By Sheena Faherty December 16, 2014

Big feasts and too many treats don’t just pack on extra pounds. Duke research finds that overeating can also change your metabolism – meaning how the cells in your body process the food you consume – and that can lead to chronic health problems including diabetes. Smaller, more frequent meals are optimal, the researchers say.

Burning the right fuel at the right time

The human body relies on two main food-related fuel sources for energy – carbohydrates and fat. Cells in the body make decisions on which to burn depending on what is available. Stored fat fills the need when you’re hungry, while carbs provide quick energy after a meal or during exercise. When cells make the right decision at the right time, blood sugar levels maintain normal ranges. 

However, when the energy supply exceeds demand – either because of overeating or lack of exercise – cells become confused about which fuel to choose. According to Deborah Muoio, PhD, a Duke researcher who studies metabolic diseases, there is growing evidence to suggest a link between cells choosing the wrong fuel source, and diseases associated with poor blood sugar control, such as diabetes.

Overeating jams the system

The human body has always been able to adapt and function during periods of feeding and fasting. That changes when the body is bombarded by a steady flow of carbohydrates and fats in the form of overeating. Cells no longer understand the signals being sent to them, and become confused about which fuel to burn and when.

Muoio uses the analogy of a rush-hour traffic jam to explain what’s happening in the body.
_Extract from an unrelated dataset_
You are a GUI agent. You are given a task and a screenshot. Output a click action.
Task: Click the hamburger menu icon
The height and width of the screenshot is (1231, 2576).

“When people eat too much and too often, there is more traffic in the form of carbon molecules [what we know as food],” she said. “When there are more carbon molecules, they can collide and cause damage to the cells.”

When traffic signals that allow cars to travel smoothly malfunction (or in human terms, when we overeat), it “exacerbates the traffic problem and can push cells into a state of metabolic gridlock,” she said.

Exercise makes a difference

Exercise offers many health benefits, although researchers are still investigating exactly what role it plays. What’s becoming clear, says Muoio, is that exercise increases the demand for the excess food being consumed.

“Physical activity can clear the metabolic highways because carbon molecules are burned at a much higher rate,” Muoio said. “The carbon molecules are no longer colliding with each other, and are better poised to cope with a new supply of fuels.”

In addition to weight loss, Muoio’s research suggests that brief periods of exercise can have immediate benefits on blood sugar control, lowering cholesterol levels, and reducing diabetes risk.

Smaller, frequent eating keeps your body running smoothly

In addition to exercise, Muoio recommends grazing—eating smaller, more frequent meals—to keep your metabolism running smoothly.